---------- MATERIAL ZUR ÜBUNG

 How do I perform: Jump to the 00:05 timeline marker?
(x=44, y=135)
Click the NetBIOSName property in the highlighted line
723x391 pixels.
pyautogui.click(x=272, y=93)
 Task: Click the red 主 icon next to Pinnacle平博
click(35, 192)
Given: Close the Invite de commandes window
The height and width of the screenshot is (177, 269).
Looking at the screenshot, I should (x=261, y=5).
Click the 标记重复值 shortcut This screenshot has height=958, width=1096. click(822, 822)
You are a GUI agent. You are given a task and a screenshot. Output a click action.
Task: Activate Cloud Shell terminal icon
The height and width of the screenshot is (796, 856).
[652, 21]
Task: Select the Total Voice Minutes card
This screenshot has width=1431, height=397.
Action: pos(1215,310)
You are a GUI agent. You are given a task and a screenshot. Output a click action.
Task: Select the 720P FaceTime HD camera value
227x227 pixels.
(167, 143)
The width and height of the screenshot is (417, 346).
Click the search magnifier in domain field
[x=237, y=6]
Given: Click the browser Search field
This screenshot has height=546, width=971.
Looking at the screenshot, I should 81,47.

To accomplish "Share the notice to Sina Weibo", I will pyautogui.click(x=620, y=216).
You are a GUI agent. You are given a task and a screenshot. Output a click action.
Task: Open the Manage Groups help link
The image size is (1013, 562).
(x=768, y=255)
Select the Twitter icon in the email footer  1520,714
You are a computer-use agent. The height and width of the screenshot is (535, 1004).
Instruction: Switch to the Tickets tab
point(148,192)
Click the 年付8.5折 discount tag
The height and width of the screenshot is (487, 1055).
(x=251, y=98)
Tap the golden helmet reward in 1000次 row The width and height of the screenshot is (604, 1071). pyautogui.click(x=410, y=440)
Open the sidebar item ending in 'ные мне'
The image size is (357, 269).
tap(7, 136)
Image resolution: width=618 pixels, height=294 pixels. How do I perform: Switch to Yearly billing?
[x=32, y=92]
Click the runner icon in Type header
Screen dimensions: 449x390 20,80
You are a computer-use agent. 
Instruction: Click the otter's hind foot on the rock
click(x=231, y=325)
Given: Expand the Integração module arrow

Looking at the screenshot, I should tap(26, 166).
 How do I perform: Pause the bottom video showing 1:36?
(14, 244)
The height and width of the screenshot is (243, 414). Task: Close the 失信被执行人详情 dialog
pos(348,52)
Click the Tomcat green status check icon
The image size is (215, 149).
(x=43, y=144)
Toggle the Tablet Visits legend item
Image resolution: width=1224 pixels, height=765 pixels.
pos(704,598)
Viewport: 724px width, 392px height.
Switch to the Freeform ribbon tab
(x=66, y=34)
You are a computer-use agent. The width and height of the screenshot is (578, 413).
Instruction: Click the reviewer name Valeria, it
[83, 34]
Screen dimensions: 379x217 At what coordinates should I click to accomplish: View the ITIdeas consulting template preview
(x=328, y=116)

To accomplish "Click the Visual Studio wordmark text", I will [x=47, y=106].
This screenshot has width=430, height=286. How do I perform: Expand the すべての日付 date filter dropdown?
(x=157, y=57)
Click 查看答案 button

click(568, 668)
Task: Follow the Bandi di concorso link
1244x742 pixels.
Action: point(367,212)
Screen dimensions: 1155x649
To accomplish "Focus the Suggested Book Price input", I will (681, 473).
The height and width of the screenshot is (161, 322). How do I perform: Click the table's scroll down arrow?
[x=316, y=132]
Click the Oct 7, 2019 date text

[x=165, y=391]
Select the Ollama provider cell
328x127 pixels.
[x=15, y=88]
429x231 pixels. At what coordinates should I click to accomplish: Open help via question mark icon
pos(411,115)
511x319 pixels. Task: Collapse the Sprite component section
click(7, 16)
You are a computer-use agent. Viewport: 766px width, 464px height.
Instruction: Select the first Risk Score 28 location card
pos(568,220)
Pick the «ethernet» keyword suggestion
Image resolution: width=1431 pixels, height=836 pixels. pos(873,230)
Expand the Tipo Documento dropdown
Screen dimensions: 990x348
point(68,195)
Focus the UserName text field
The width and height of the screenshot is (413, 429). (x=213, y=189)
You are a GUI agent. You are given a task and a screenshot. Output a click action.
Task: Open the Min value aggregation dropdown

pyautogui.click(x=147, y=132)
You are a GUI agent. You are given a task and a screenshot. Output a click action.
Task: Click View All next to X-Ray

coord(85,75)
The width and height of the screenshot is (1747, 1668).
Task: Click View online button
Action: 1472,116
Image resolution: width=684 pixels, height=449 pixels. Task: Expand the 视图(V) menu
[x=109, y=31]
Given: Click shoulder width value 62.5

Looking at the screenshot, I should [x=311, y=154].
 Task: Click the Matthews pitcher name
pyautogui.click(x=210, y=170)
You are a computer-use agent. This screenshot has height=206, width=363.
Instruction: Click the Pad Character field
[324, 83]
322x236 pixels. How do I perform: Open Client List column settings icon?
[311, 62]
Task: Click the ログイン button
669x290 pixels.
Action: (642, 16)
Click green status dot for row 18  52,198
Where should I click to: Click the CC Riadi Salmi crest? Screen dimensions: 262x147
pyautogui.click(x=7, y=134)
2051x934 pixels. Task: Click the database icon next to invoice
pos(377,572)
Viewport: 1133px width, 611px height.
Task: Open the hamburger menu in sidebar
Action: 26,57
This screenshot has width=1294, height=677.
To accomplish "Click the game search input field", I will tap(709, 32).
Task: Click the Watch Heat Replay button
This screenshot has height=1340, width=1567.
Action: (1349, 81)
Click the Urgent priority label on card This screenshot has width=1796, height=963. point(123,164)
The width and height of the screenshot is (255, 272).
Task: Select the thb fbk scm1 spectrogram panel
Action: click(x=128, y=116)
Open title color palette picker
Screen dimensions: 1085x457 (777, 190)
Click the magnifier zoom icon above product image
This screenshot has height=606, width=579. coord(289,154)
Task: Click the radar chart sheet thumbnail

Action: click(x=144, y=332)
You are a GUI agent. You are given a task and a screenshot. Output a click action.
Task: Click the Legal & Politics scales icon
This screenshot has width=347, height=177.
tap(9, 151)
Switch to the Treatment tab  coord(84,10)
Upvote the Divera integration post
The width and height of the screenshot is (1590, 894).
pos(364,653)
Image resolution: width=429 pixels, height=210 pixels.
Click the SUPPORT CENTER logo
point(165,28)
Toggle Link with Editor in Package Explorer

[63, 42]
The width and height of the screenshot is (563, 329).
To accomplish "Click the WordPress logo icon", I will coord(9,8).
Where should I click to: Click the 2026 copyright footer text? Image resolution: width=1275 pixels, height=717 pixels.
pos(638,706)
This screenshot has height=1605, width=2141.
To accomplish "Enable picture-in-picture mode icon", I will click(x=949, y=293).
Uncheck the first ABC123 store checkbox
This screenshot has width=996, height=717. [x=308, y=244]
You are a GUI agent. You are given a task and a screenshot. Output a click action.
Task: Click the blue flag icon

--------------------

[ZIEL] Gib das gesamte Material vollständig und zeichengenau wieder, ohne eine Zeile auszulassen oder zu verändern.

[ERWARTETE ANTWORT]
 How do I perform: Jump to the 00:05 timeline marker?
(x=44, y=135)
Click the NetBIOSName property in the highlighted line
723x391 pixels.
pyautogui.click(x=272, y=93)
 Task: Click the red 主 icon next to Pinnacle平博
click(35, 192)
Given: Close the Invite de commandes window
The height and width of the screenshot is (177, 269).
Looking at the screenshot, I should (x=261, y=5).
Click the 标记重复值 shortcut This screenshot has height=958, width=1096. click(822, 822)
You are a GUI agent. You are given a task and a screenshot. Output a click action.
Task: Activate Cloud Shell terminal icon
The height and width of the screenshot is (796, 856).
[652, 21]
Task: Select the Total Voice Minutes card
This screenshot has width=1431, height=397.
Action: pos(1215,310)
You are a GUI agent. You are given a task and a screenshot. Output a click action.
Task: Select the 720P FaceTime HD camera value
227x227 pixels.
(167, 143)
The width and height of the screenshot is (417, 346).
Click the search magnifier in domain field
[x=237, y=6]
Given: Click the browser Search field
This screenshot has height=546, width=971.
Looking at the screenshot, I should 81,47.

To accomplish "Share the notice to Sina Weibo", I will pyautogui.click(x=620, y=216).
You are a GUI agent. You are given a task and a screenshot. Output a click action.
Task: Open the Manage Groups help link
The image size is (1013, 562).
(x=768, y=255)
Select the Twitter icon in the email footer  1520,714
You are a computer-use agent. The height and width of the screenshot is (535, 1004).
Instruction: Switch to the Tickets tab
point(148,192)
Click the 年付8.5折 discount tag
The height and width of the screenshot is (487, 1055).
(x=251, y=98)
Tap the golden helmet reward in 1000次 row The width and height of the screenshot is (604, 1071). pyautogui.click(x=410, y=440)
Open the sidebar item ending in 'ные мне'
The image size is (357, 269).
tap(7, 136)
Image resolution: width=618 pixels, height=294 pixels. How do I perform: Switch to Yearly billing?
[x=32, y=92]
Click the runner icon in Type header
Screen dimensions: 449x390 20,80
You are a computer-use agent. 
Instruction: Click the otter's hind foot on the rock
click(x=231, y=325)
Given: Expand the Integração module arrow

Looking at the screenshot, I should tap(26, 166).
 How do I perform: Pause the bottom video showing 1:36?
(14, 244)
The height and width of the screenshot is (243, 414). Task: Close the 失信被执行人详情 dialog
pos(348,52)
Click the Tomcat green status check icon
The image size is (215, 149).
(x=43, y=144)
Toggle the Tablet Visits legend item
Image resolution: width=1224 pixels, height=765 pixels.
pos(704,598)
Viewport: 724px width, 392px height.
Switch to the Freeform ribbon tab
(x=66, y=34)
You are a computer-use agent. The width and height of the screenshot is (578, 413).
Instruction: Click the reviewer name Valeria, it
[83, 34]
Screen dimensions: 379x217 At what coordinates should I click to accomplish: View the ITIdeas consulting template preview
(x=328, y=116)

To accomplish "Click the Visual Studio wordmark text", I will [x=47, y=106].
This screenshot has width=430, height=286. How do I perform: Expand the すべての日付 date filter dropdown?
(x=157, y=57)
Click 查看答案 button

click(568, 668)
Task: Follow the Bandi di concorso link
1244x742 pixels.
Action: point(367,212)
Screen dimensions: 1155x649
To accomplish "Focus the Suggested Book Price input", I will (681, 473).
The height and width of the screenshot is (161, 322). How do I perform: Click the table's scroll down arrow?
[x=316, y=132]
Click the Oct 7, 2019 date text

[x=165, y=391]
Select the Ollama provider cell
328x127 pixels.
[x=15, y=88]
429x231 pixels. At what coordinates should I click to accomplish: Open help via question mark icon
pos(411,115)
511x319 pixels. Task: Collapse the Sprite component section
click(7, 16)
You are a computer-use agent. Viewport: 766px width, 464px height.
Instruction: Select the first Risk Score 28 location card
pos(568,220)
Pick the «ethernet» keyword suggestion
Image resolution: width=1431 pixels, height=836 pixels. pos(873,230)
Expand the Tipo Documento dropdown
Screen dimensions: 990x348
point(68,195)
Focus the UserName text field
The width and height of the screenshot is (413, 429). (x=213, y=189)
You are a GUI agent. You are given a task and a screenshot. Output a click action.
Task: Open the Min value aggregation dropdown

pyautogui.click(x=147, y=132)
You are a GUI agent. You are given a task and a screenshot. Output a click action.
Task: Click View All next to X-Ray

coord(85,75)
The width and height of the screenshot is (1747, 1668).
Task: Click View online button
Action: 1472,116
Image resolution: width=684 pixels, height=449 pixels. Task: Expand the 视图(V) menu
[x=109, y=31]
Given: Click shoulder width value 62.5

Looking at the screenshot, I should [x=311, y=154].
 Task: Click the Matthews pitcher name
pyautogui.click(x=210, y=170)
You are a computer-use agent. This screenshot has height=206, width=363.
Instruction: Click the Pad Character field
[324, 83]
322x236 pixels. How do I perform: Open Client List column settings icon?
[311, 62]
Task: Click the ログイン button
669x290 pixels.
Action: (642, 16)
Click green status dot for row 18  52,198
Where should I click to: Click the CC Riadi Salmi crest? Screen dimensions: 262x147
pyautogui.click(x=7, y=134)
2051x934 pixels. Task: Click the database icon next to invoice
pos(377,572)
Viewport: 1133px width, 611px height.
Task: Open the hamburger menu in sidebar
Action: 26,57
This screenshot has width=1294, height=677.
To accomplish "Click the game search input field", I will tap(709, 32).
Task: Click the Watch Heat Replay button
This screenshot has height=1340, width=1567.
Action: (1349, 81)
Click the Urgent priority label on card This screenshot has width=1796, height=963. point(123,164)
The width and height of the screenshot is (255, 272).
Task: Select the thb fbk scm1 spectrogram panel
Action: click(x=128, y=116)
Open title color palette picker
Screen dimensions: 1085x457 (777, 190)
Click the magnifier zoom icon above product image
This screenshot has height=606, width=579. coord(289,154)
Task: Click the radar chart sheet thumbnail

Action: click(x=144, y=332)
You are a GUI agent. You are given a task and a screenshot. Output a click action.
Task: Click the Legal & Politics scales icon
This screenshot has width=347, height=177.
tap(9, 151)
Switch to the Treatment tab  coord(84,10)
Upvote the Divera integration post
The width and height of the screenshot is (1590, 894).
pos(364,653)
Image resolution: width=429 pixels, height=210 pixels.
Click the SUPPORT CENTER logo
point(165,28)
Toggle Link with Editor in Package Explorer

[63, 42]
The width and height of the screenshot is (563, 329).
To accomplish "Click the WordPress logo icon", I will coord(9,8).
Where should I click to: Click the 2026 copyright footer text? Image resolution: width=1275 pixels, height=717 pixels.
pos(638,706)
This screenshot has height=1605, width=2141.
To accomplish "Enable picture-in-picture mode icon", I will click(x=949, y=293).
Uncheck the first ABC123 store checkbox
This screenshot has width=996, height=717. [x=308, y=244]
You are a GUI agent. You are given a task and a screenshot. Output a click action.
Task: Click the blue flag icon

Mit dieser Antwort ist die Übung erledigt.